[EXTRACTED MATERIAL Boundary: Start]

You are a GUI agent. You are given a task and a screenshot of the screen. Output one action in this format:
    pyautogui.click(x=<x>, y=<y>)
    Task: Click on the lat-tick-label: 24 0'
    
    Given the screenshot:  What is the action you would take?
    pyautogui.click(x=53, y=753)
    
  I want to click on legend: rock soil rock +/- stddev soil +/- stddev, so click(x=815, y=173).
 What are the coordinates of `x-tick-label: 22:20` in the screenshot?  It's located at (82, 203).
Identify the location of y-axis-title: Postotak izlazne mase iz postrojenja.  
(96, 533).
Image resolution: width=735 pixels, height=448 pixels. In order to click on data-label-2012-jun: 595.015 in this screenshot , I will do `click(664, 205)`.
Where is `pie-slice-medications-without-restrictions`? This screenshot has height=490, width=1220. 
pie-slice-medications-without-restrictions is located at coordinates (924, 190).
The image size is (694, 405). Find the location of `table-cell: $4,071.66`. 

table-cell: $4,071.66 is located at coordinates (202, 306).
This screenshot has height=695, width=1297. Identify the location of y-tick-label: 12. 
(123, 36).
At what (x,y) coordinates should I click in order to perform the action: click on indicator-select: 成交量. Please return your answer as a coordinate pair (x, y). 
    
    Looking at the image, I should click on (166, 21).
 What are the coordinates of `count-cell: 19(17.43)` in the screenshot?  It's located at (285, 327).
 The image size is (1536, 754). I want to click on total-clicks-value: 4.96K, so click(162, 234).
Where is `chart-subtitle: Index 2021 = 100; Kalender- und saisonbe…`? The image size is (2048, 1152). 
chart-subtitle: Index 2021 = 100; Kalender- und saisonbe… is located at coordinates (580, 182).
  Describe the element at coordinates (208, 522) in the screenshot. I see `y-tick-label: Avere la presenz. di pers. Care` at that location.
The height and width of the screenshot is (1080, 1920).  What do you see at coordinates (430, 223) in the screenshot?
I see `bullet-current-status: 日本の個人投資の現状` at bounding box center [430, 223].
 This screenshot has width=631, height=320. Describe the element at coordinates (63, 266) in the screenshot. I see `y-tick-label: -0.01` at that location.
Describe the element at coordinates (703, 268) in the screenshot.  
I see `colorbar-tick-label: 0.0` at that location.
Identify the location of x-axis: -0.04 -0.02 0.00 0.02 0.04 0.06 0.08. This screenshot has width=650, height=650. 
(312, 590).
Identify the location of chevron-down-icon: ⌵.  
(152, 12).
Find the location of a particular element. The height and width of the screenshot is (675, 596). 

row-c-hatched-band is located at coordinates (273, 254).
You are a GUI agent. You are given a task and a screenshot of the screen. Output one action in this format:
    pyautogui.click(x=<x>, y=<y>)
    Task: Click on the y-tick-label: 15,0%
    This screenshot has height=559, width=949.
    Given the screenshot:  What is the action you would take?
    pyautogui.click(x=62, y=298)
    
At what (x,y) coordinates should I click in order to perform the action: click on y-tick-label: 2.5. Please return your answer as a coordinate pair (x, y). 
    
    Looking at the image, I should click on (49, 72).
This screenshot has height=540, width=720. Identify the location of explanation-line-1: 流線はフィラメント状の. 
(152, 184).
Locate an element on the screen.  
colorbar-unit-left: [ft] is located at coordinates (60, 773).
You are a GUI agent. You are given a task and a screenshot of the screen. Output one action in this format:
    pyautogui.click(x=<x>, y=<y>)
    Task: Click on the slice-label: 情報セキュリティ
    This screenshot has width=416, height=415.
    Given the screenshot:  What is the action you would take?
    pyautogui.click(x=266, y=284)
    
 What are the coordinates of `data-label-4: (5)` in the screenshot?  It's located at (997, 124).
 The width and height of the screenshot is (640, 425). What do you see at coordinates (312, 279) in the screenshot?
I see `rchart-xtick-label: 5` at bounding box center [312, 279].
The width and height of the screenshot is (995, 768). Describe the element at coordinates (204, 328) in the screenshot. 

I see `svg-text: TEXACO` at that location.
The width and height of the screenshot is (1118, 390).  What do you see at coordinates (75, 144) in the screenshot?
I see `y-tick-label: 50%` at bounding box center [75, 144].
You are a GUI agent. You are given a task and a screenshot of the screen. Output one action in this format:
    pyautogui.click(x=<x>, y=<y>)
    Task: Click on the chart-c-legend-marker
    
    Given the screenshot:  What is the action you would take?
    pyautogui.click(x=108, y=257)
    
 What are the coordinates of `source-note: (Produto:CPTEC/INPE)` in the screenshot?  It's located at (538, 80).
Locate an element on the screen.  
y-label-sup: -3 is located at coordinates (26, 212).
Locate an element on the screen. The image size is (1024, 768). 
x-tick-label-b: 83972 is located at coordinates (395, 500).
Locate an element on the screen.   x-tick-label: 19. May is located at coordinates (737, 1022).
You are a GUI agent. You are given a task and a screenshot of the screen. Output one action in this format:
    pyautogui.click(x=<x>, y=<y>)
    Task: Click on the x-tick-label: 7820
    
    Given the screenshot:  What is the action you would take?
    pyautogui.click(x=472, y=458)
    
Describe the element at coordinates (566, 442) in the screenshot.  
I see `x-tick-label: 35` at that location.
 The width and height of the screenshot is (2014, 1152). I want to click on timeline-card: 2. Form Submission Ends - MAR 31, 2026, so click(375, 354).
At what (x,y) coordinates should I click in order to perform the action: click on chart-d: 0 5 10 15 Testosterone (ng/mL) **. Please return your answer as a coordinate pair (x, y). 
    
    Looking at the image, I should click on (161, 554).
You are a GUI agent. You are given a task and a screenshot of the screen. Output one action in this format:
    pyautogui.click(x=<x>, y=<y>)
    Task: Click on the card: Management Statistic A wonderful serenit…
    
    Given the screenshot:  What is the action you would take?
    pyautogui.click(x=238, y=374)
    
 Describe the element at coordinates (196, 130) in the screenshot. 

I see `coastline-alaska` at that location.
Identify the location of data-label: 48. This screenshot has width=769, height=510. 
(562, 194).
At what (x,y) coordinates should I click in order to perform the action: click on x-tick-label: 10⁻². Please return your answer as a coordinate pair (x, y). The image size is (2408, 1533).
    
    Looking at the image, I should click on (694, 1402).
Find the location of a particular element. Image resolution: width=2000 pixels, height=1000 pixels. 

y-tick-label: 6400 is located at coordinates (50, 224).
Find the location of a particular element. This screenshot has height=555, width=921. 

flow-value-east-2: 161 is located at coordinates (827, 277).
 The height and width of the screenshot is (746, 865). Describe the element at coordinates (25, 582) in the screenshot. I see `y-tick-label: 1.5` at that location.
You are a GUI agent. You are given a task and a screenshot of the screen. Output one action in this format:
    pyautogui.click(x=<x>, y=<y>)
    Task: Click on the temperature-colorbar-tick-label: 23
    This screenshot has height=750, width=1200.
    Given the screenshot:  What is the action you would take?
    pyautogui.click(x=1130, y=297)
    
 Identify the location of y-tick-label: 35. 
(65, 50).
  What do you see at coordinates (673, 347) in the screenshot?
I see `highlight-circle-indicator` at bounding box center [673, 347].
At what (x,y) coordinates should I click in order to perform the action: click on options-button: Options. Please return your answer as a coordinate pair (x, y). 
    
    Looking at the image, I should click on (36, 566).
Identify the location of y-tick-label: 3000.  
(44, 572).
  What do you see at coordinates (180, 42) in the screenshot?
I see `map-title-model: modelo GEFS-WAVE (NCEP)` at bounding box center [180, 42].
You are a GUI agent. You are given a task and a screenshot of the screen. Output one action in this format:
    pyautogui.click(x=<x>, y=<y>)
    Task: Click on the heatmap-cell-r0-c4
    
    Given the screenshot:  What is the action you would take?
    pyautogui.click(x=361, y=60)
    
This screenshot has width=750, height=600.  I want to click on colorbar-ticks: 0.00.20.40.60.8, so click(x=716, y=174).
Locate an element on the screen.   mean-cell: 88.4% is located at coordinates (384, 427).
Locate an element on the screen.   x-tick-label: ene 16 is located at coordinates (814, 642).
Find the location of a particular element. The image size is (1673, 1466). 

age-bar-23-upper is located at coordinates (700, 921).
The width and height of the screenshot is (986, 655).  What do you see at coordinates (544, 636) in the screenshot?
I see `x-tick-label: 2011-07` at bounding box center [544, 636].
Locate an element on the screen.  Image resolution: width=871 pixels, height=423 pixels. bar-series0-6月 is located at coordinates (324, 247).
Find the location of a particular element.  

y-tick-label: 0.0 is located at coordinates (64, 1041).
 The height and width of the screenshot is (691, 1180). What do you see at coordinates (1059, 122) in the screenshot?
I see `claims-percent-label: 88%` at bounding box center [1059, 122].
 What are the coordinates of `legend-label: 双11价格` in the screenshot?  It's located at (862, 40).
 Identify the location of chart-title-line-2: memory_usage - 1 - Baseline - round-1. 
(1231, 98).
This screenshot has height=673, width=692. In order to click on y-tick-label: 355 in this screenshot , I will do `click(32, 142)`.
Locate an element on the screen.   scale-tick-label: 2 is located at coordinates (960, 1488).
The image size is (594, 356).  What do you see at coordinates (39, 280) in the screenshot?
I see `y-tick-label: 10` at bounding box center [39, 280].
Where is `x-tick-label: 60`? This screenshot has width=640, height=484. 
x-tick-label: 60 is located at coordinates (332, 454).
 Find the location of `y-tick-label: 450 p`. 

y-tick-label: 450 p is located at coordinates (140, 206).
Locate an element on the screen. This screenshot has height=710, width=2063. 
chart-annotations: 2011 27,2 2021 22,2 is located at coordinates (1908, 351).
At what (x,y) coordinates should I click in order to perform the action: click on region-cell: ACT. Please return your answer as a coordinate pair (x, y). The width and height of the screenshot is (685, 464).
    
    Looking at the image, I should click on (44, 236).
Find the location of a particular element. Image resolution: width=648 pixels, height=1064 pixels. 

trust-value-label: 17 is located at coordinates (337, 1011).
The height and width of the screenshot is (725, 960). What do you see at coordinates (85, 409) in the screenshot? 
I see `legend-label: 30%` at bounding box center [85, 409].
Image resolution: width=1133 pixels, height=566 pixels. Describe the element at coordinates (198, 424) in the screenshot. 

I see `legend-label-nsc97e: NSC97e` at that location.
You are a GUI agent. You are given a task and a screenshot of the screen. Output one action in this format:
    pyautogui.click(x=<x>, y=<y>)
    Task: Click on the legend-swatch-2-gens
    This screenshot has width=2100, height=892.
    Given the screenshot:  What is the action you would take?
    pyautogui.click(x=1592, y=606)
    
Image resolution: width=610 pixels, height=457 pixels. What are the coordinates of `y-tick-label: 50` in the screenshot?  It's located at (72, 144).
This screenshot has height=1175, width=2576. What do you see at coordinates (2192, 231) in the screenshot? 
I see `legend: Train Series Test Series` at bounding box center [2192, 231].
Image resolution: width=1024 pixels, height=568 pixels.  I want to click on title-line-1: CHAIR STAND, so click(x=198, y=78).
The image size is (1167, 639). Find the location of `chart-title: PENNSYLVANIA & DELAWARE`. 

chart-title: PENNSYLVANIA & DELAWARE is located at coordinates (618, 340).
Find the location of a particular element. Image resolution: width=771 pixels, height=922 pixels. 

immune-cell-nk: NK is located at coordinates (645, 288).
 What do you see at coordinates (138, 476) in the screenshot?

[EXTRACTED MATERIAL Boundary: End]

#### [WHAT YOU SHOULD DO]
Reproduce the lines between the one holding "Identify the location of y-tick-label: 35." and the one holding "coordinates (324, 247).", inclusive, swapping "Locate an element on the screen" for "Find an element on the screen" and leaving everything else the same.

#### [RESULT OF THE TASK]
 Identify the location of y-tick-label: 35. 
(65, 50).
  What do you see at coordinates (673, 347) in the screenshot?
I see `highlight-circle-indicator` at bounding box center [673, 347].
At what (x,y) coordinates should I click in order to perform the action: click on options-button: Options. Please return your answer as a coordinate pair (x, y). 
    
    Looking at the image, I should click on (36, 566).
Identify the location of y-tick-label: 3000.  
(44, 572).
  What do you see at coordinates (180, 42) in the screenshot?
I see `map-title-model: modelo GEFS-WAVE (NCEP)` at bounding box center [180, 42].
You are a GUI agent. You are given a task and a screenshot of the screen. Output one action in this format:
    pyautogui.click(x=<x>, y=<y>)
    Task: Click on the heatmap-cell-r0-c4
    
    Given the screenshot:  What is the action you would take?
    pyautogui.click(x=361, y=60)
    
This screenshot has width=750, height=600.  I want to click on colorbar-ticks: 0.00.20.40.60.8, so click(x=716, y=174).
Find an element on the screen.   mean-cell: 88.4% is located at coordinates (384, 427).
Find an element on the screen.   x-tick-label: ene 16 is located at coordinates (814, 642).
Find the location of a particular element. The image size is (1673, 1466). 

age-bar-23-upper is located at coordinates (700, 921).
The width and height of the screenshot is (986, 655).  What do you see at coordinates (544, 636) in the screenshot?
I see `x-tick-label: 2011-07` at bounding box center [544, 636].
Find an element on the screen.  Image resolution: width=871 pixels, height=423 pixels. bar-series0-6月 is located at coordinates (324, 247).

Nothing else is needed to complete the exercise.